Eren Keskin, lawyer and former president of the Istanbul branch of the Human Rights Association (IHD), spoke at a panel entitled "Sexual violence of state origin", saying that it was much more difficult to deal with domestic and sexual violence than with violence in state institutions.
According to Aktan Uslu of the "Birgün" newspaper, Keskin said that women who suffered sexual abuse and rape were afraid to complain or report the crime.
Data of the "Purple Roof" association shows that there is only sheltered housing for 200 women in Istanbul, a city of around 15 million people. It is difficult to find concrete numbers on the number of shelters and their capacity. Officials say that there are 35 women shelters in the whole of Turkey. This is well below international standards.
The association points out that there are no support mechanisms for women who become homeless because of domestic violence. In the first six months of 2007, 42 of the applicants were homeless.
Of the women who applied to the "Purple Roof" Advice Centre, 45 wanted a divorce, 86 legal support, and 43 psychological support. Just as the violence these women experience can be deadly, it can also lead to permanent physical disability.
The violence that women experience also traumatises their children.
In addition, however, women complain about violence towards their children, about incest and about sexual abuse by neighbours.

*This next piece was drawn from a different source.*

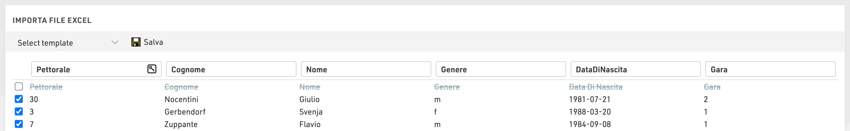Click the key icon in Pettorale field
The height and width of the screenshot is (131, 850).
pos(152,69)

Keskin founded a legal advice office for people who have experienced sexual abuse and rape. She says, "We have seen that it is very difficult for people to make complaints, even in structures that are against the state."
Nevertheless, Keskin points out that there is now at least a legal framework with which to work. The old Turkish Penal Code did not count abuse as a crime, did not recognise rape sufficiently and punished so-called "honour killings" more leniently. (GG/EÜ/AG)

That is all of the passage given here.